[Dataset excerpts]

= = =

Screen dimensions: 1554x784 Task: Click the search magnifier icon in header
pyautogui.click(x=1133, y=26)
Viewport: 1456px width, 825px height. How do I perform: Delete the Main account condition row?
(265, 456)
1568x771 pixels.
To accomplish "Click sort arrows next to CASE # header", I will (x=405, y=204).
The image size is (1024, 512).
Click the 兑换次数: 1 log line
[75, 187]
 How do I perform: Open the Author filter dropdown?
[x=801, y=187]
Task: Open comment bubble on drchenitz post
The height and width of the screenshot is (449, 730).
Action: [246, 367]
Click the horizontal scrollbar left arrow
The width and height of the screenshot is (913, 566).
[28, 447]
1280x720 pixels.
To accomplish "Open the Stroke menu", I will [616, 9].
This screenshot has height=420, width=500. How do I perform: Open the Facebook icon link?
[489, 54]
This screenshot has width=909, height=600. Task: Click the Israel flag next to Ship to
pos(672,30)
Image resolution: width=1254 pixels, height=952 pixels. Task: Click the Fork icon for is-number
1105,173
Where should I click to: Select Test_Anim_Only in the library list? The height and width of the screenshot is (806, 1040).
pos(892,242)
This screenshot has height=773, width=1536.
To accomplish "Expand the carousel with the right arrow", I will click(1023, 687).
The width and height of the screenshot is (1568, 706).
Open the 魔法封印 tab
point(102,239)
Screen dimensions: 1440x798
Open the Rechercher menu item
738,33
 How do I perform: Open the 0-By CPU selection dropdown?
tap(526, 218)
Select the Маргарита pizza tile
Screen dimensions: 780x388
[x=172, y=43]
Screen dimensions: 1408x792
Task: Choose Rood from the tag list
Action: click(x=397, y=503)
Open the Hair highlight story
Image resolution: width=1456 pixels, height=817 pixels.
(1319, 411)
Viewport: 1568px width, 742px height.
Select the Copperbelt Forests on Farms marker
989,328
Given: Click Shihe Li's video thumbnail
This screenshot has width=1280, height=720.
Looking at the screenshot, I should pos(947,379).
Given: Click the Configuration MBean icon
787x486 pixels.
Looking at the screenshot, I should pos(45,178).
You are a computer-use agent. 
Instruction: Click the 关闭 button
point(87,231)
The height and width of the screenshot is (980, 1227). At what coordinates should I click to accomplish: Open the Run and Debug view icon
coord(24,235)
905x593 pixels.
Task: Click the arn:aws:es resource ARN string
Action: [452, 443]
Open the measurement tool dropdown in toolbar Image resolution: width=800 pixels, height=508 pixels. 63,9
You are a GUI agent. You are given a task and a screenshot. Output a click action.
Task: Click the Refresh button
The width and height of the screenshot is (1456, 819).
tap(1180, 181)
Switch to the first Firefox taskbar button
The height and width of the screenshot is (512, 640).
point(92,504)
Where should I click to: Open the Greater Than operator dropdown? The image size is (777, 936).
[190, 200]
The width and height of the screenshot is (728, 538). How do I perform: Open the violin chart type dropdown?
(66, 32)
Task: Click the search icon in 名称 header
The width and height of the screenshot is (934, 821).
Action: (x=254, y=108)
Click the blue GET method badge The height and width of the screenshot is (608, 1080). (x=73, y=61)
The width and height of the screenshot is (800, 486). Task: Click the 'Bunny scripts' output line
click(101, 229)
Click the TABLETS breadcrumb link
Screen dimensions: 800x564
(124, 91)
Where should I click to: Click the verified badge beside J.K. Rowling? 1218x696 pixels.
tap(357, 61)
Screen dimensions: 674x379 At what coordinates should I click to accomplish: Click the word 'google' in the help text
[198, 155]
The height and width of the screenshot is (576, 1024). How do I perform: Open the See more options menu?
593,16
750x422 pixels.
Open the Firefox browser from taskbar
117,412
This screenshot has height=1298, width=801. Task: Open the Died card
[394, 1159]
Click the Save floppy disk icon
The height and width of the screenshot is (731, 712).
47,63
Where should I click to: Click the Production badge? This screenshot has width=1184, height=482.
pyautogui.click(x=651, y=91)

= = =

What lines in the data above carry "agent"? Return them all.

Reply
You are a computer-use agent. 
You are a GUI agent. You are given a task and a screenshot. Output a click action.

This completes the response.